This has to be one of the weirdest bugs I’ve ever had to track down and fix. Check out this stack trace:

Yes, that’s right, a call to the default Hashtable constructor is throwing an ArgumentOutOfRangeException with a message of “Load factor needs to be between 0.1 and 1.0.”. Where do you even begin with that one?
To make it particularly baffling this error just started occurring without the software being upgraded. The initial thoughts were a virus messing up the system, or a virus scanner causing issues. However there was no virus scanner operating (the machine is on a secure network and shouldn’t really need one…. yea, I know…) and there didn’t appear to be any virus. maybe the hardware had started to fail? A memory issue perhaps? But then it started happening elsewhere too. Upgrading the .Net runtime didn’t seem to help, and in fact some of the machines already had the latest runtime – which should have raised a flag actually, these machines are servers in a server room and run only our software. We don’t upgrade them without upgrading our software as well so some of these machines were being upgraded with the latest patches without us realising. To be fair our first response when we find an issue is “upgrade to the latest runtime and install all patches” so it is to be expected. The point is though, the runtime was upgraded but our software wasn’t. This shouldn’t be a problem but it was…
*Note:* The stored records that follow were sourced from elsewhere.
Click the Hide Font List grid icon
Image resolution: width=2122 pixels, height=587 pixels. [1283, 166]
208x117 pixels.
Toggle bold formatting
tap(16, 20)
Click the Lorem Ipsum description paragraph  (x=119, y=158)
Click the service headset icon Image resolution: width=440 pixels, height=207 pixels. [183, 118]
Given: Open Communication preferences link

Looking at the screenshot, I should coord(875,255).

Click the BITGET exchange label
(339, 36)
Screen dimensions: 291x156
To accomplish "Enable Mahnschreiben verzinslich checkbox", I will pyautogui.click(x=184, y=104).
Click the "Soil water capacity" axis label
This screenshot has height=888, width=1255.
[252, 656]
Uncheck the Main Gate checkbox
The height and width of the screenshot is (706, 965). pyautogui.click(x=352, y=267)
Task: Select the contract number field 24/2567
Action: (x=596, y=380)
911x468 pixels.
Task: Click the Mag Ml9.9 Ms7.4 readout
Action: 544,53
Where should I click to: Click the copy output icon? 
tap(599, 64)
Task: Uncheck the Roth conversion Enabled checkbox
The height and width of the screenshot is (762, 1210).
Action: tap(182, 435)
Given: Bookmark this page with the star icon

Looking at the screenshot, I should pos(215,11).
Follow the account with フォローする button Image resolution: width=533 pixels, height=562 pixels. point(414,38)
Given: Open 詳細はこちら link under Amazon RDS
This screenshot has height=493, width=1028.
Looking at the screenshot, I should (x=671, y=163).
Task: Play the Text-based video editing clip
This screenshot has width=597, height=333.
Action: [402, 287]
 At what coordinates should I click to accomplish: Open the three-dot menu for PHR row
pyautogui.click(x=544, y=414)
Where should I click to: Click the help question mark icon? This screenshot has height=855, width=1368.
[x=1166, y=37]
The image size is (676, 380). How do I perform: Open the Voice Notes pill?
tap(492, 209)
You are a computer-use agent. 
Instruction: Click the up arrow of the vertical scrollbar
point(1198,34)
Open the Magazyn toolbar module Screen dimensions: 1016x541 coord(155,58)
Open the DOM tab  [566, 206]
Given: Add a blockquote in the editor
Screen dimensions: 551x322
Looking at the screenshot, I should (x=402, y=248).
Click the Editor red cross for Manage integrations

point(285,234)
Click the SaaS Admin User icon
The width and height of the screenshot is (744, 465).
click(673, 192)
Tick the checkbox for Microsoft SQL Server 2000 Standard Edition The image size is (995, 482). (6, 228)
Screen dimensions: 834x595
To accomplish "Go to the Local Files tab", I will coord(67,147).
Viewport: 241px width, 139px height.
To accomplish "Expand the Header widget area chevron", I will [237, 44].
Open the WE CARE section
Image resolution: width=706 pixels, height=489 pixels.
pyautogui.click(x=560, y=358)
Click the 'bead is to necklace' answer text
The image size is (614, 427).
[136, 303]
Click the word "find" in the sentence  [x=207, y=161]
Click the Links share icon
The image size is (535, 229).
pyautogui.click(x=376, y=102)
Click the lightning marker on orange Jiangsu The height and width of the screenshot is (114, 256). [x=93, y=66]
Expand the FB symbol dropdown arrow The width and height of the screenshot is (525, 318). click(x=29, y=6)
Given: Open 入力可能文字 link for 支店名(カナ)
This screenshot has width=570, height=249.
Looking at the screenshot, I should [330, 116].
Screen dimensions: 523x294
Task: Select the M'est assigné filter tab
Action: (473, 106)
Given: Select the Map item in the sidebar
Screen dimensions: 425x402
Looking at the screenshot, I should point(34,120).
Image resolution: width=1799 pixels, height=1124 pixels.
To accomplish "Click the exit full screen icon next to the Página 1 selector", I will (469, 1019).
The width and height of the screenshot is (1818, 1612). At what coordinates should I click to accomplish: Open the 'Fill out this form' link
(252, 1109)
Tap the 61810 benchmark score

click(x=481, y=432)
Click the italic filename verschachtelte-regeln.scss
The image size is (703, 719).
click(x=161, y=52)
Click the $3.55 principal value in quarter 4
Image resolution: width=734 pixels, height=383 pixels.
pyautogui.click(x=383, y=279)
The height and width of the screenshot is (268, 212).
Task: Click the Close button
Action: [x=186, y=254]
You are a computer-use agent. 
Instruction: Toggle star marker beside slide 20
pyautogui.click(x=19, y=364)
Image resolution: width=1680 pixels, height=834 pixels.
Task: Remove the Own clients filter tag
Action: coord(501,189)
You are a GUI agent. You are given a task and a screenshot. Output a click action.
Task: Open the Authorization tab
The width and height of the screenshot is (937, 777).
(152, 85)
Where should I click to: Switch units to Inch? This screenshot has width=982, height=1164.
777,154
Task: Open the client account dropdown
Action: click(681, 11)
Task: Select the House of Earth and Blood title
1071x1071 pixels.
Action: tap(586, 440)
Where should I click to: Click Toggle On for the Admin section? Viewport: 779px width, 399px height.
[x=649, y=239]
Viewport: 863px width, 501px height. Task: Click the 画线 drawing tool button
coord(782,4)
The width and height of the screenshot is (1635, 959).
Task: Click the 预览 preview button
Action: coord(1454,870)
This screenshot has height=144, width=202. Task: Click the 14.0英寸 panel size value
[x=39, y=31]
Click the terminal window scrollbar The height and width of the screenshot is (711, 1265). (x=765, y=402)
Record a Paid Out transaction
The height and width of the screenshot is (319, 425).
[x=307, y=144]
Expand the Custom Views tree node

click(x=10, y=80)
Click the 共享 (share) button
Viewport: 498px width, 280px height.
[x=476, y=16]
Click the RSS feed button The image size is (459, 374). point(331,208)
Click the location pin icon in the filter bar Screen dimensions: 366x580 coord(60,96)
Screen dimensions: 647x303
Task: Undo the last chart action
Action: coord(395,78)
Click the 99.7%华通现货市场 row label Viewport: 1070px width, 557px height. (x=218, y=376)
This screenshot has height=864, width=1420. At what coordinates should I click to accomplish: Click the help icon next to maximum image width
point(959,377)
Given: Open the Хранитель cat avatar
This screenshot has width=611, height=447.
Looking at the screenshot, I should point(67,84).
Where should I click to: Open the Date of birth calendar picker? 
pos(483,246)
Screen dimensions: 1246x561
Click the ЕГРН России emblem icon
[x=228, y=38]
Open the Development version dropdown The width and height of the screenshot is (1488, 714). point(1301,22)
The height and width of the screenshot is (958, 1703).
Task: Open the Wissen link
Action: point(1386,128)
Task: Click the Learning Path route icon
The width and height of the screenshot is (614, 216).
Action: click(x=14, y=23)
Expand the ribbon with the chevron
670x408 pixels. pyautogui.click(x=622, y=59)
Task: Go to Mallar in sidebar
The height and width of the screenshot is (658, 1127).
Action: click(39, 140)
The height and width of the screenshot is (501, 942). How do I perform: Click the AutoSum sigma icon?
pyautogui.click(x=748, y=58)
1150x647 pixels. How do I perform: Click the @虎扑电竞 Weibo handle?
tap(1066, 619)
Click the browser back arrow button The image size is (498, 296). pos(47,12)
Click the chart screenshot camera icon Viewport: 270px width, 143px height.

There is a bit of a clue to what is going on here – although we are calling the default constructor the framework is calling an overloaded constructor that takes 2 arguments, the first being an initial capacity and the second being a floating point value for the load factor for the hashtable (which has to do with the likelihood of there being collisions between unique hashes). That floating point is going to be important in a moment…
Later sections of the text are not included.